- [Trecho da fonte]:
══════

O Dia do
Compositor introduzido no calendário nacional é apenas portador de uma
realidade cada vez mais aguda, a de que o Brasil, ao mesmo tempo em que nutre o
sonho de inventar uma economia criativa, não dá a menor bola aos seus grandes
criadores.
O Brasil tem
uma trajetória de criação musical invejável no mundo. Em todos os campos e
estilos extraídos de nossa identidade essa composição é consagrada porque
sempre soube acentuar o sentimento coletivo, a sensibilidade dos compositores e
a própria humanização da arte. Por isso tanta empatia do povo brasileiro com
sua música.
Na verdade a
composição musical é a matéria-prima mais rica deste país no que se convenciona
chamar de criação brasileira. A divulgação dessa criação sempre foi difícil e
até periférica, mas de uma forma ou de outra é consagrada pelo povo brasileiro.
Porém, o modelo que vem sendo construído no Brasil praticamente mudou os
valores da produção dos indivíduos, suas ideias, suas realidades e autonomia para
seguir um padrão estatutário imposto pela doutrina neoliberal.
Hoje as
instituições culturais excessivamente burocratizadas exercem uma regulação em
diferentes escalas, o que, de um lado, unifica as técnicas, ao passo que
subordina o pensamento a santificar os vetores fundamentais do mercado de modo
que uma gestão com ideologia corporativa impõe soluções únicas reduzindo a
importância da criação e se distanciando ainda mais da responsabilidade de se
fomentar o enriquecimento de nosso acervo através dos nossos compositores.
Tudo agora
parece ter tomado feição negocista, sobretudo com o pensamento neocolonial. É
que, em busca do “mercado novo” o Brasil volta a cruzar seus limites
fronteiriços para buscar a bíblia sagrada dos velhos quixotes.
Então percebe-se
uma aptidão para fazer de tudo um sistema e, assim, criar uma suprema
justificativa para aumentar o palavreado técnico de grande dispêndio que prega
a ideologia hegemônica. Tudo isso vem verticalizando nossos horizontes, o que
acaba por reconstruir um arcabouço político aonde as instituições,
principalmente as que mantêm combinações com o sistema financeiro, usam a
cultura a serviço da imagem.
A partir do
momento em que essa regra é estabelecida, a criação perdeu o sentido. E se o
Estado segue cada vez mais com sua forma de gestão, o mesmo espírito
empobrecido para interpretar a cultura da sociedade brasileira, o compositor
não tem espaço nesse mundo contemporâneo. Por isso uma realidade tão díspare
entre o discurso da valorização da criatividade e a realidade vivida pela
maioria dos criadores.

══════

- [Dados apresentados]:
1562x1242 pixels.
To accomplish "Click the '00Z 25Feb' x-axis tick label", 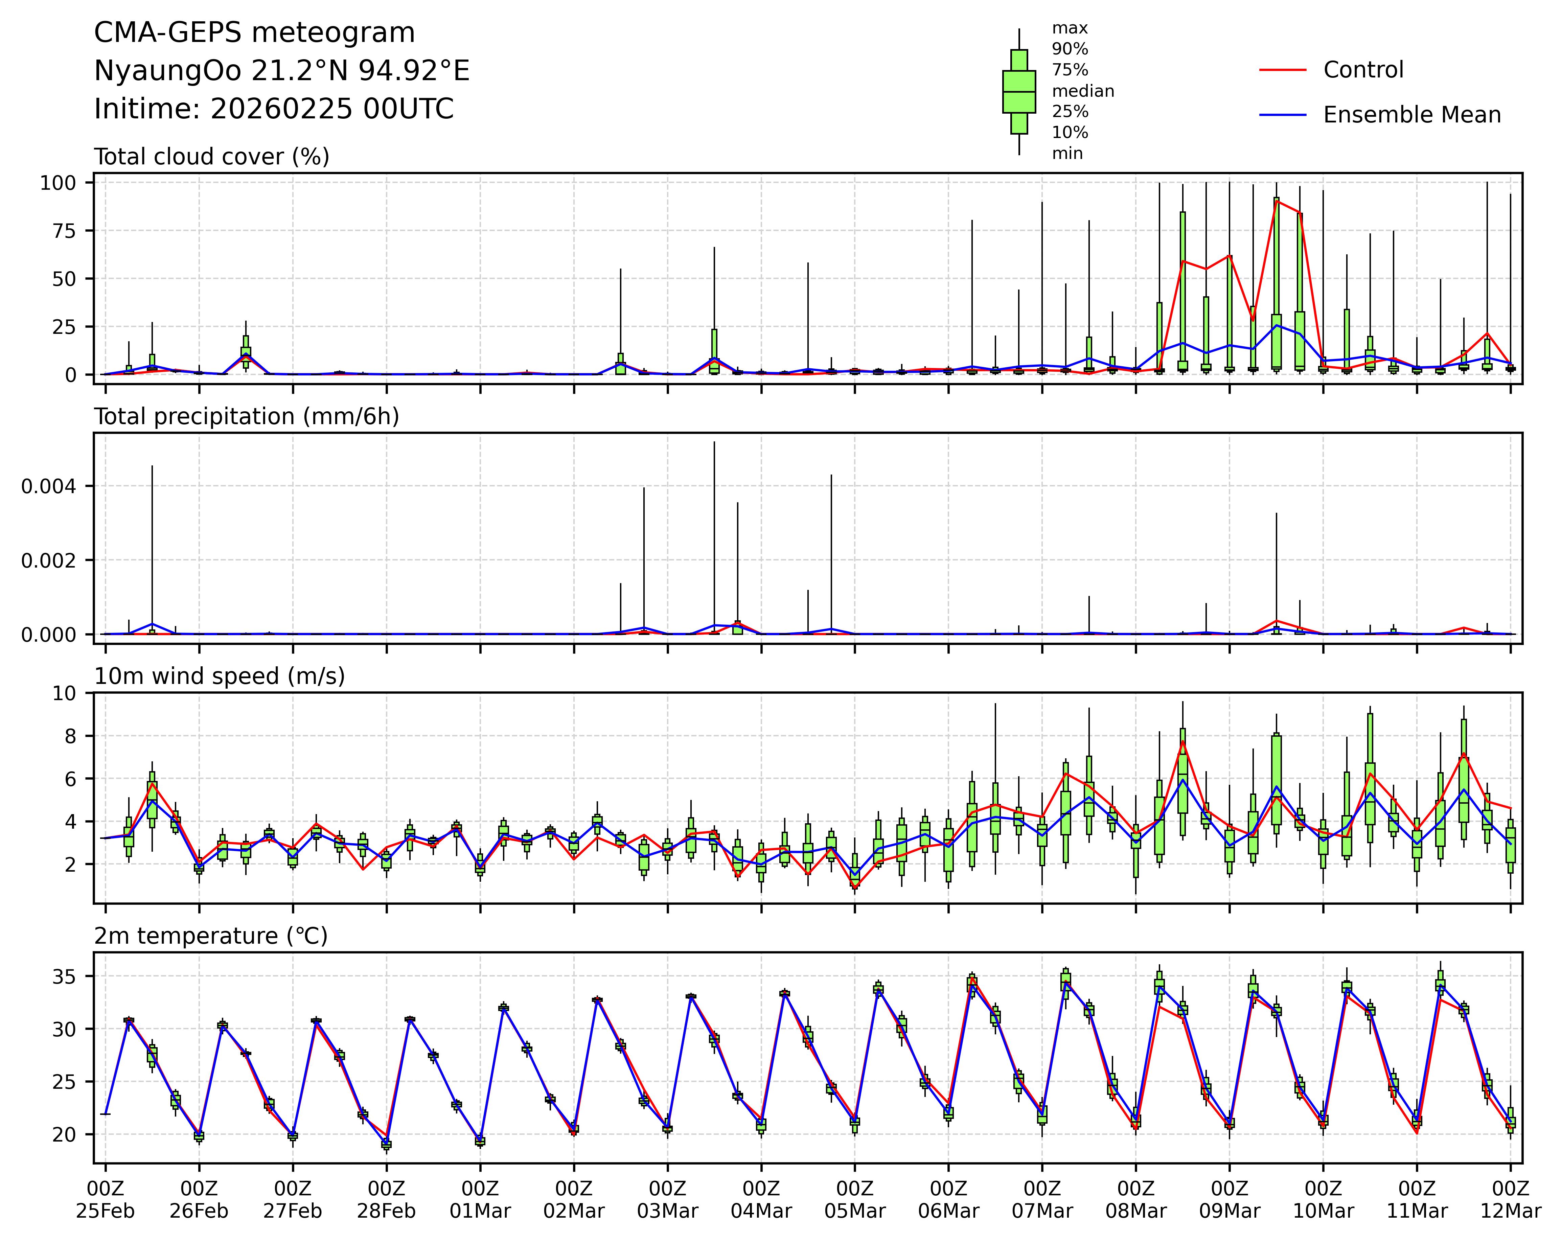I will point(105,1200).

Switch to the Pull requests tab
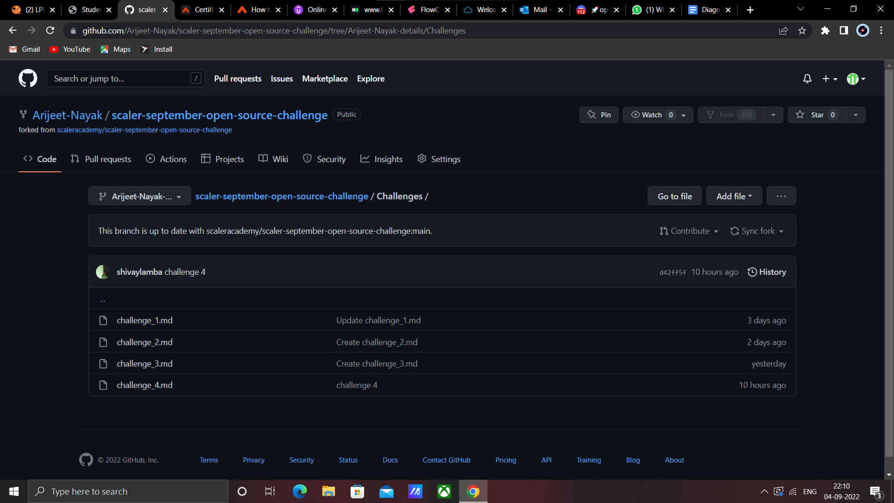[101, 158]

══════

- [Conjunto de tarefas]:
A - Diga se cada afirmação concorda com o texto sobre o Dia do Compositor, respondendo sim ou não e citando as palavras decisivas do texto: (i) a divulgação da criação musical brasileira sempre foi fácil; (ii) a composição musical é apontada como a matéria-prima mais rica do país; (iii) as instituições culturais são descritas como excessivamente burocratizadas.
B - Transcreva o trecho do texto sobre o Dia do Compositor de "Porém, o modelo" até "pela doutrina neoliberal.".

- [Resultados por tarefa]:
A -
(i) Não: "A divulgação dessa criação sempre foi difícil e até periférica"
(ii) Sim: "a composição musical é a matéria-prima mais rica deste país"
(iii) Sim: "instituições culturais excessivamente burocratizadas"

B -
Porém, o modelo que vem sendo construído no Brasil praticamente mudou os
valores da produção dos indivíduos, suas ideias, suas realidades e autonomia para
seguir um padrão estatutário imposto pela doutrina neoliberal.